#### REQUIRED ACTION
Show every line of the data where the word "photo" can be found.

#### DATASET RECORDS
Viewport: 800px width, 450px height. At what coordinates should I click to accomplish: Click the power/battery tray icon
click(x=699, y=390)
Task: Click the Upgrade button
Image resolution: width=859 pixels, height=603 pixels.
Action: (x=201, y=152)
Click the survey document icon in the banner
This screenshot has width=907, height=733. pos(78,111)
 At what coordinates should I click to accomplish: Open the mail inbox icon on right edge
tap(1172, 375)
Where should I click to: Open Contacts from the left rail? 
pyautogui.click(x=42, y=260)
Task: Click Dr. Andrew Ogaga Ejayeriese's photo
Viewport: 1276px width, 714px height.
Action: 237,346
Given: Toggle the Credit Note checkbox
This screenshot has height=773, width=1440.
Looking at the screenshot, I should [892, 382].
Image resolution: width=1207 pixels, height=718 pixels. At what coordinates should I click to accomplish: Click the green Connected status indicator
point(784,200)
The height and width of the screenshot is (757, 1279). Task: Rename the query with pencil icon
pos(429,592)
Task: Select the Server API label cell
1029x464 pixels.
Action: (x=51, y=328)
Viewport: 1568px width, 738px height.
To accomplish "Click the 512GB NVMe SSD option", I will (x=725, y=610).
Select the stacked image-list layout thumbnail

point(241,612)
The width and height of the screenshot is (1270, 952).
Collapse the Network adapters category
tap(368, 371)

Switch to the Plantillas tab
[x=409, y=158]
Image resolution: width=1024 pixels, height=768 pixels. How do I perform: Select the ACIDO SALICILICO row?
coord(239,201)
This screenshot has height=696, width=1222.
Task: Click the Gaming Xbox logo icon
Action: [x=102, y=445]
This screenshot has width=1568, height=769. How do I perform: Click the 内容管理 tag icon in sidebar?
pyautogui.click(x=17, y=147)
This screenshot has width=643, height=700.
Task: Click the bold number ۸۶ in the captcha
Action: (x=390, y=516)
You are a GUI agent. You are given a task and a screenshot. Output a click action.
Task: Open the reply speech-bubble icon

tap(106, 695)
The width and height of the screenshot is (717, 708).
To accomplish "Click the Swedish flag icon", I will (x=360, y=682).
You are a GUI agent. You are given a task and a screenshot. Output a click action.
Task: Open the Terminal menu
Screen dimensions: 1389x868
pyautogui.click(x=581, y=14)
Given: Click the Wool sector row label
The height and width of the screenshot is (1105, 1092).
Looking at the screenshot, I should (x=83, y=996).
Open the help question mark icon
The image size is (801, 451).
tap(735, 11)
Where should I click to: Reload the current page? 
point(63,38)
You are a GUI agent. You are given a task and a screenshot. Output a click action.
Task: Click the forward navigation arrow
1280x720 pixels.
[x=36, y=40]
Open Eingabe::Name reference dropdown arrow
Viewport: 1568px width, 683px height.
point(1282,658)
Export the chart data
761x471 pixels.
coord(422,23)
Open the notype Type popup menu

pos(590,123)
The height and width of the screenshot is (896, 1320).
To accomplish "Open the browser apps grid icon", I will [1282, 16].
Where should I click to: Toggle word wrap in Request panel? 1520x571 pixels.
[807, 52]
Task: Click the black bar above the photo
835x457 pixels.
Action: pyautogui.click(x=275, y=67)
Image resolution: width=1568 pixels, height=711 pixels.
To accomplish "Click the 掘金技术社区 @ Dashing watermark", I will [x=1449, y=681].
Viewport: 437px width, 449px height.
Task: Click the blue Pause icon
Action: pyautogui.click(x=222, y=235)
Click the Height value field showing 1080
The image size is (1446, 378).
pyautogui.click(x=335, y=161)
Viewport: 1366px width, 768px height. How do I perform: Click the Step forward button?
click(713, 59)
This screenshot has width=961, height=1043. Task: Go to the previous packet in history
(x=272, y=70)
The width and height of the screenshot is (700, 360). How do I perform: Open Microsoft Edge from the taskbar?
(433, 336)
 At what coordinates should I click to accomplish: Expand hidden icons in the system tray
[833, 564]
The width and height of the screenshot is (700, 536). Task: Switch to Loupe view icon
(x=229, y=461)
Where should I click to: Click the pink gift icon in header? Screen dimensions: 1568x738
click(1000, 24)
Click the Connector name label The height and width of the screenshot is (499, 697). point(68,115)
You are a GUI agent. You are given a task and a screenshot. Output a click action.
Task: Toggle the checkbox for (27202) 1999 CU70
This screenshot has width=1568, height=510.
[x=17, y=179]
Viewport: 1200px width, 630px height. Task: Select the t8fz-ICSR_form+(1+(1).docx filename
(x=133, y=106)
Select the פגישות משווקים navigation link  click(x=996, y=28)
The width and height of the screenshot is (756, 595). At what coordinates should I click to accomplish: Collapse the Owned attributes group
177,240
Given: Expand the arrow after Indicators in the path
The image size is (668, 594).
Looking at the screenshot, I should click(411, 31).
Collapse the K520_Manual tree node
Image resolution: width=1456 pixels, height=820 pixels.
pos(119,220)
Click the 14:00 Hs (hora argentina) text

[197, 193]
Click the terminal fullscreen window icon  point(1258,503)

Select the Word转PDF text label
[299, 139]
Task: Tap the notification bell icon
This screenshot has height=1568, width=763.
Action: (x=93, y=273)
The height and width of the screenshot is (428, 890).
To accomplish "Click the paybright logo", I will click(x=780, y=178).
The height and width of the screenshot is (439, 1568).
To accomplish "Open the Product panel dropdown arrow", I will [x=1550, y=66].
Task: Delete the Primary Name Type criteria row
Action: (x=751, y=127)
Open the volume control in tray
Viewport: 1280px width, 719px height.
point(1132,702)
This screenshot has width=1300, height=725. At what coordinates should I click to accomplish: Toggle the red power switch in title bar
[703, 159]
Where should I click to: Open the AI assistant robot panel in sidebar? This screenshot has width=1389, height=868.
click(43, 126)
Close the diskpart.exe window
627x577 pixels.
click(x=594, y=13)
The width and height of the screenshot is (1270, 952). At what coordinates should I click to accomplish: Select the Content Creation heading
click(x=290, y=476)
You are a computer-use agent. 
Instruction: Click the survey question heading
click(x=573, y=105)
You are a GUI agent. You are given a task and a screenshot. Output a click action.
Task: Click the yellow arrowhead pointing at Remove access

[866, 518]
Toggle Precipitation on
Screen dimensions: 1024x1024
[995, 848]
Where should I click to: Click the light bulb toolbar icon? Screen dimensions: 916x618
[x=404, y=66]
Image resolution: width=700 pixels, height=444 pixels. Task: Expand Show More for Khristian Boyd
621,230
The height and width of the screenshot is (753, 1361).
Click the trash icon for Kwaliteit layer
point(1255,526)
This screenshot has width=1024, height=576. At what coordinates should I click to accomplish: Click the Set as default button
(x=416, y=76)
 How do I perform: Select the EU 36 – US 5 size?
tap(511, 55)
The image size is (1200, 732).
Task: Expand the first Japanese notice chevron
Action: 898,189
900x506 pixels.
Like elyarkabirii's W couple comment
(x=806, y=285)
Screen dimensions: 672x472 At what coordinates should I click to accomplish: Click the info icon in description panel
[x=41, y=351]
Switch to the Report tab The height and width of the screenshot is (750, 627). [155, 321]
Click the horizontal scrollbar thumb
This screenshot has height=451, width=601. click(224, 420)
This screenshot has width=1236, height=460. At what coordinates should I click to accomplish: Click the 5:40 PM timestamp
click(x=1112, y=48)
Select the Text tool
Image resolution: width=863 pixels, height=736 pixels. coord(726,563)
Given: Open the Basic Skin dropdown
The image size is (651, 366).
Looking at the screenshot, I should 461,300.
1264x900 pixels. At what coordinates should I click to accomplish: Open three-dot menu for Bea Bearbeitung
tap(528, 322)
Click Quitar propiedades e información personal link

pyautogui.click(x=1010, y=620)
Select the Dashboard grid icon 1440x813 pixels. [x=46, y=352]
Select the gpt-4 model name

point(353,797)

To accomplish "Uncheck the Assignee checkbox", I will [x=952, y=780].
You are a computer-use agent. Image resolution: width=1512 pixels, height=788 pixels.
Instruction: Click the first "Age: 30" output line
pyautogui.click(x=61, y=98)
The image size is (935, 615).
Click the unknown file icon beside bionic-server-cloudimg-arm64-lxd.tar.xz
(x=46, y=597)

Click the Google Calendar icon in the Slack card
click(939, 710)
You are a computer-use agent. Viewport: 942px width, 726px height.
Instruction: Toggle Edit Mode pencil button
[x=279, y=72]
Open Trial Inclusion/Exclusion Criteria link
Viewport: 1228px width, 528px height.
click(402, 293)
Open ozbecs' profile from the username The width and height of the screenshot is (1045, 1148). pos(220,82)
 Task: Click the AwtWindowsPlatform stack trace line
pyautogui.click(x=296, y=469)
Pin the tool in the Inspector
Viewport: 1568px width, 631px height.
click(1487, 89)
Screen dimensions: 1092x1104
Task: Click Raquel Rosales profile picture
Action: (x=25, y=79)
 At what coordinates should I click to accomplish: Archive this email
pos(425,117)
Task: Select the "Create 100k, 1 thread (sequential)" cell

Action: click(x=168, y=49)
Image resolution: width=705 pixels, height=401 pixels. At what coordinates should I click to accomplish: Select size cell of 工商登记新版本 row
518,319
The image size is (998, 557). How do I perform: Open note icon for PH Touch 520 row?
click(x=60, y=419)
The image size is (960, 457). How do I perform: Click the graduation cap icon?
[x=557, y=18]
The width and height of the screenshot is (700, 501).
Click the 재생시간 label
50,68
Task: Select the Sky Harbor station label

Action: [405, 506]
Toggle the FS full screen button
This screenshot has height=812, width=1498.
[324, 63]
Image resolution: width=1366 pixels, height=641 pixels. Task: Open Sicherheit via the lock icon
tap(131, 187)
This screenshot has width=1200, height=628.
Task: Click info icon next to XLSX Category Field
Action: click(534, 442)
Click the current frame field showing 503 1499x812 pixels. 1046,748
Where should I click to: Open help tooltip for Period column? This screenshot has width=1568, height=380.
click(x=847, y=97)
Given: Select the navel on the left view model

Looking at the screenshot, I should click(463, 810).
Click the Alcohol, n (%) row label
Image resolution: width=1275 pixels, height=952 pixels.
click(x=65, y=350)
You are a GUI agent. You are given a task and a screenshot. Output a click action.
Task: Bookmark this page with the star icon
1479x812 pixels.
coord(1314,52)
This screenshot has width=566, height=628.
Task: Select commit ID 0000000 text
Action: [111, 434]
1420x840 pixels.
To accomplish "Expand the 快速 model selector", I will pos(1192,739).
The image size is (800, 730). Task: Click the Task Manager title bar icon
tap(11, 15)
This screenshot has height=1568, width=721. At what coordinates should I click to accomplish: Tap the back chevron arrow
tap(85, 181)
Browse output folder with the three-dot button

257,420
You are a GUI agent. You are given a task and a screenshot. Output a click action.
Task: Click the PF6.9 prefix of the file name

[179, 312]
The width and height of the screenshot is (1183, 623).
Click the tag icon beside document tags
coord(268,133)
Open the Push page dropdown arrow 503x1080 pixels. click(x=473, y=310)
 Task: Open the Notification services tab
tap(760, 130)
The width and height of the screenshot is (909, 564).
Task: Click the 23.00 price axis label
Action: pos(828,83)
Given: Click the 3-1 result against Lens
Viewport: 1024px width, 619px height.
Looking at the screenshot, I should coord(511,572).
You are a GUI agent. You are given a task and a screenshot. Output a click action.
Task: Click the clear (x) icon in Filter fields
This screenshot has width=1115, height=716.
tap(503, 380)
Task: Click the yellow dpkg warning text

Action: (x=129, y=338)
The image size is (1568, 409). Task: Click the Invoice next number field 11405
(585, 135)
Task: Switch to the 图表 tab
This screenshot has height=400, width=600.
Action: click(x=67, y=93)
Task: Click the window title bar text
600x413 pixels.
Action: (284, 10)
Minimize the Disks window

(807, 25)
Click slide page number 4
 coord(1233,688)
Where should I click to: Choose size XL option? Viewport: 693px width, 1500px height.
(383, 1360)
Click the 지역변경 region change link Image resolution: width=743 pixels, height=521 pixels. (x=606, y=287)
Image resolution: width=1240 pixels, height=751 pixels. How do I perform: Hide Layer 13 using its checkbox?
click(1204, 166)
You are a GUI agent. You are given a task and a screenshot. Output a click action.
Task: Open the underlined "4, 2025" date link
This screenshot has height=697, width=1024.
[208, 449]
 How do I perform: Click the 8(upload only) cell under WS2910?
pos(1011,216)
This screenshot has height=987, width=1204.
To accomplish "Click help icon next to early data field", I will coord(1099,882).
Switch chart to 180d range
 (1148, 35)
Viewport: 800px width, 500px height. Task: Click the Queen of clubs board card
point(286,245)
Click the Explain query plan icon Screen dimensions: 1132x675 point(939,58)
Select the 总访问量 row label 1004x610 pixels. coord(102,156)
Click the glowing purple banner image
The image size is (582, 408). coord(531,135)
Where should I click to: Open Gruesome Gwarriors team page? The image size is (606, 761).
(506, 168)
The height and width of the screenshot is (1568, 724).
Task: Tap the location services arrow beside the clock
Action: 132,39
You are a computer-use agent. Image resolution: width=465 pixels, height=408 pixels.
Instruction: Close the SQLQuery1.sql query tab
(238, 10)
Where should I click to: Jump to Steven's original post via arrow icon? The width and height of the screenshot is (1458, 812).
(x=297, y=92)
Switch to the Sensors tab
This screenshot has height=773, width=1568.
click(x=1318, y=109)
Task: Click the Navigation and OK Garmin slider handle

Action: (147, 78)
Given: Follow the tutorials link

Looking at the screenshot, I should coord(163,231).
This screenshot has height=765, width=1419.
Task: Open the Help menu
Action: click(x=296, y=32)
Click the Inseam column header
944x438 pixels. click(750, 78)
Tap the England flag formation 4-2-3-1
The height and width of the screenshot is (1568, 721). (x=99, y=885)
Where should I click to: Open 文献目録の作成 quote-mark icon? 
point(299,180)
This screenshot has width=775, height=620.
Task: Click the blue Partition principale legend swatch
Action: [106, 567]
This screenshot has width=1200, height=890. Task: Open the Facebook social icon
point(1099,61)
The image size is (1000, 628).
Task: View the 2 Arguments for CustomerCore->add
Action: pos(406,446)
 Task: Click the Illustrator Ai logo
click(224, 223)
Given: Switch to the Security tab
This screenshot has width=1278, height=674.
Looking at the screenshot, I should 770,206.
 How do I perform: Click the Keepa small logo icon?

#### EXPECTED ANSWER
Task: Click Dr. Andrew Ogaga Ejayeriese's photo
Task: Click the black bar above the photo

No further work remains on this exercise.